This work addresses the challenge in deep clustering where representation learning and clustering tasks are typically decoupled due to the discrete nature of clustering optimization, hindering end-to-end training. To bridge this gap, the authors propose a novel energy-based loss function that, for the first time, integrates an associative memory mechanism into a deep clustering framework. By leveraging an energy model, the method tightly couples continuous representation learning with discrete clustering, enabling joint end-to-end optimization. The approach is highly flexible, compatible with diverse network architectures—including convolutional, residual, and fully connected networks—and applicable across modalities such as images and text. Extensive experiments on multiple benchmarks demonstrate significant improvements in clustering performance, confirming the method’s effectiveness and generalizability.

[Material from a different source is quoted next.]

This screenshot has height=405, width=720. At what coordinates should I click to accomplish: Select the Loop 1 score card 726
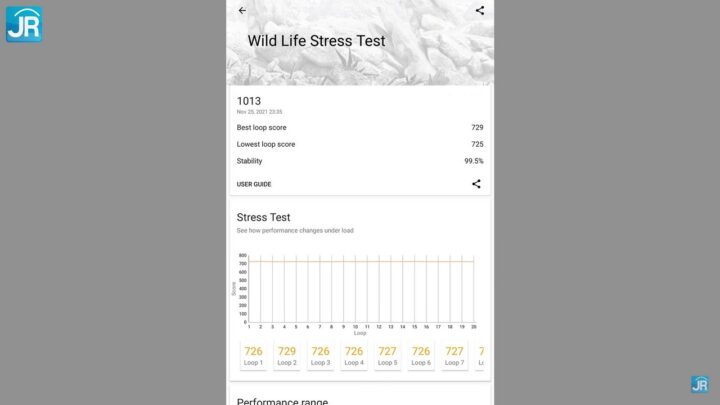253,355
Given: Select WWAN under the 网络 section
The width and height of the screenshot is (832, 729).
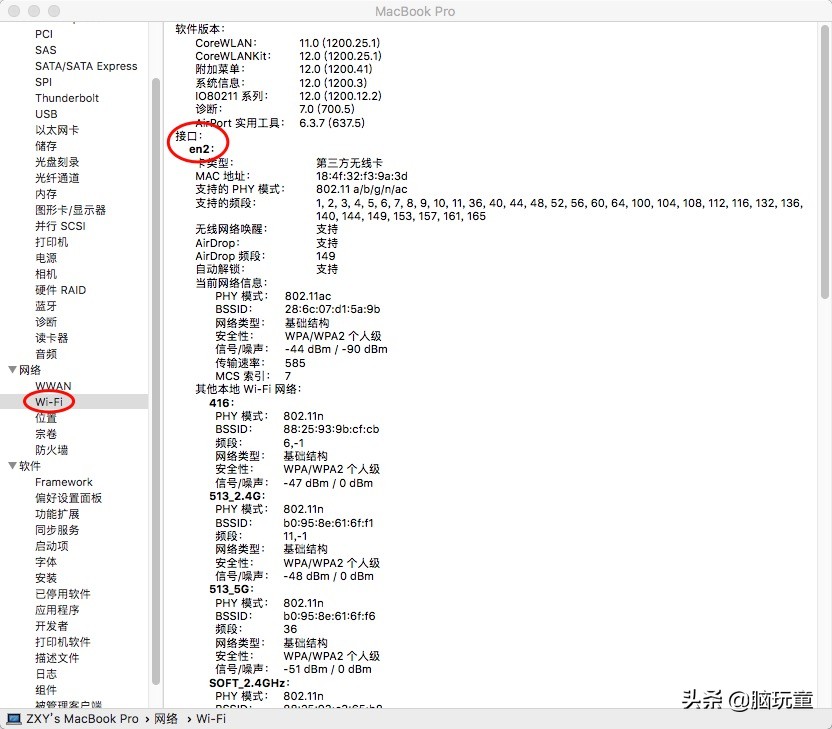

Deep clustering - joint representation learning and latent space clustering - is a well studied problem especially in computer vision and text processing under the deep learning framework. While the representation learning is generally differentiable, clustering is an inherently discrete optimization task, requiring various approximations and regularizations to fit in a standard differentiable pipeline. This leads to a somewhat disjointed representation learning and clustering. In this work, we propose a novel loss function utilizing energy-based dynamics via Associative Memories to formulate a new deep clustering method, DCAM, which ties together the representation learning and clustering aspects more intricately in a single objective. Our experiments showcase the advantage of DCAM, producing improved clustering quality for various architecture choices (convolutional, residual or fully-connected) and data modalities (images or text).